Le pouvoir d’intervention des politiques dans la vie des personnes se trouvera considérablement réduit et leur pouvoir de nuisance par la même occasion. Moins de pouvoir, cela signifie moins de centres de pouvoir et la disparition du mille-feuilles administratif, donc du cumul des mandats. La proportionnelle les incitera à s’entendre. L’État a une propension irrépressible à s’étendre sans fin. Il essaiera de reprendre le terrain perdu. Les personnes doivent donc disposer des moyens de protéger leur vie privée. On ajoutera donc la démocratie directe et le référendum d’initiative populaire pour que les individus puissent défendre, autant que possible, leurs libertés individuelles en cas de velléité collectiviste.

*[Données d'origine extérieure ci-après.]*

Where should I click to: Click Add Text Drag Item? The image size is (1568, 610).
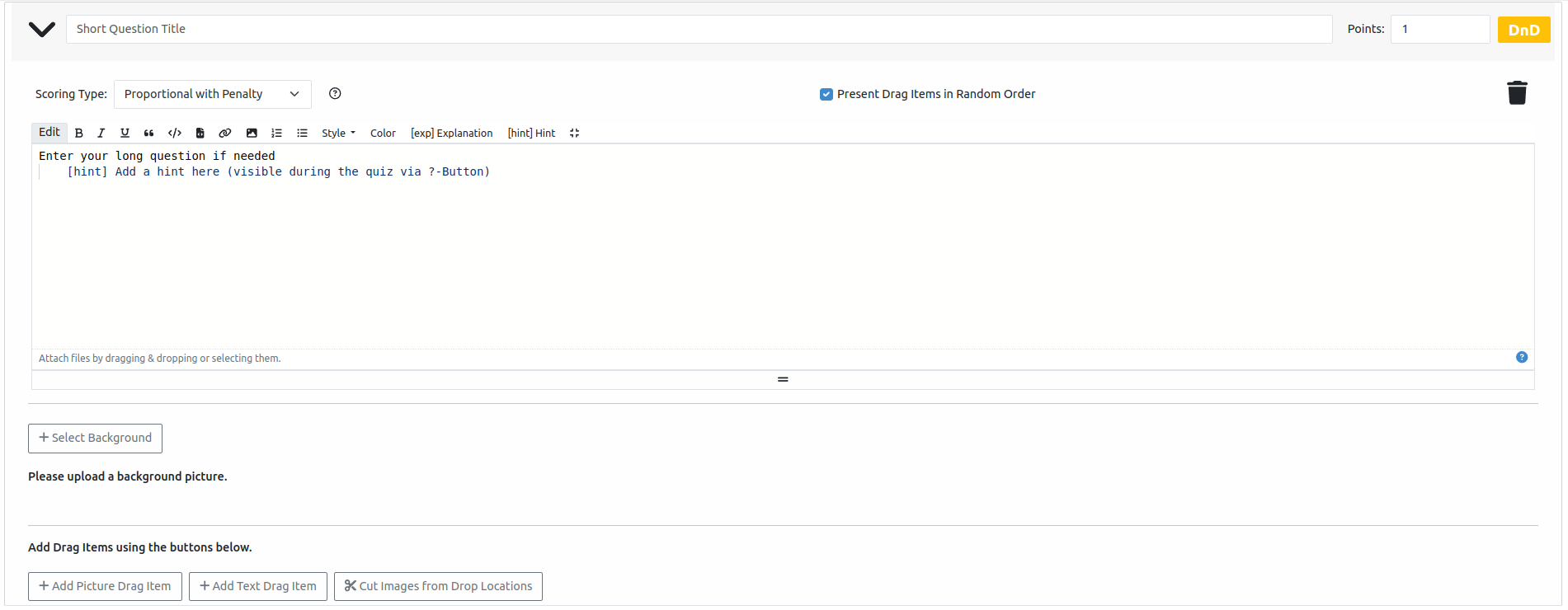[x=257, y=586]
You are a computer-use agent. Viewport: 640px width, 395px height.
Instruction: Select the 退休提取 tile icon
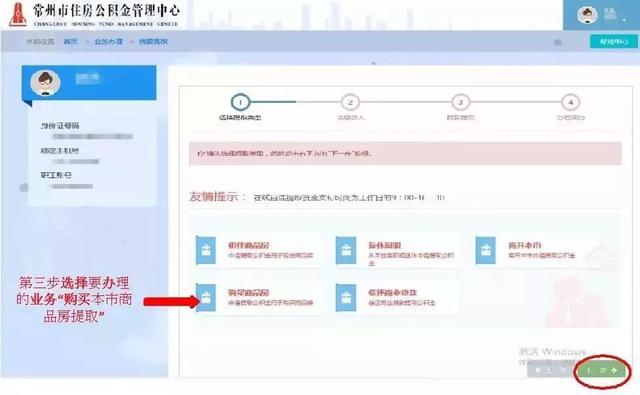(x=346, y=250)
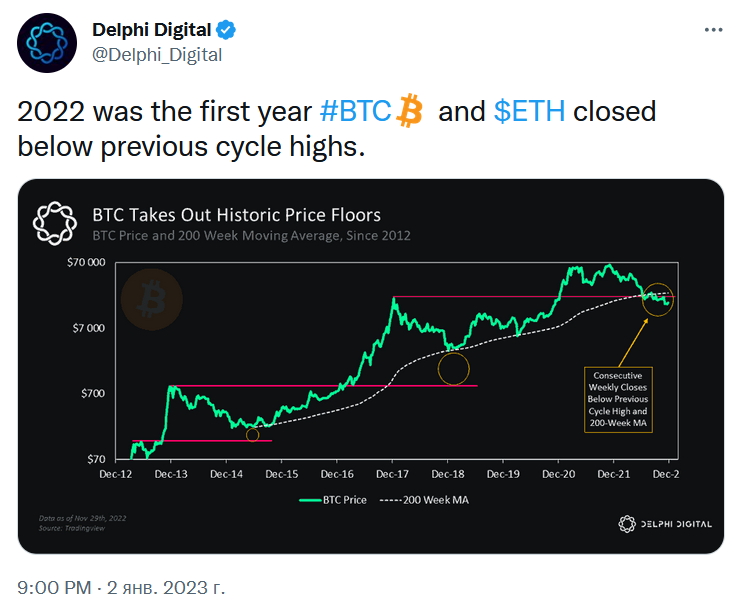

Il y a peu de chances pour qu’aujourd’hui, en France, un politicien quelconque parmi ceux qui sont au pouvoir, ou qui y aspirent, mette en œuvre un tel programme. Ils préfèrent supplier l’Europe de leur accorder un sursis plutôt que d’accepter l’idée que les difficultés de la France sont d’abord liées à leurs politiques et qu’ils doivent en changer.

À un moment ou à un autre, ils se fracasseront sur le mur de la réalité. D’ici là malheureusement ils auront fait d’autres dégâts dont les Français paieront le prix.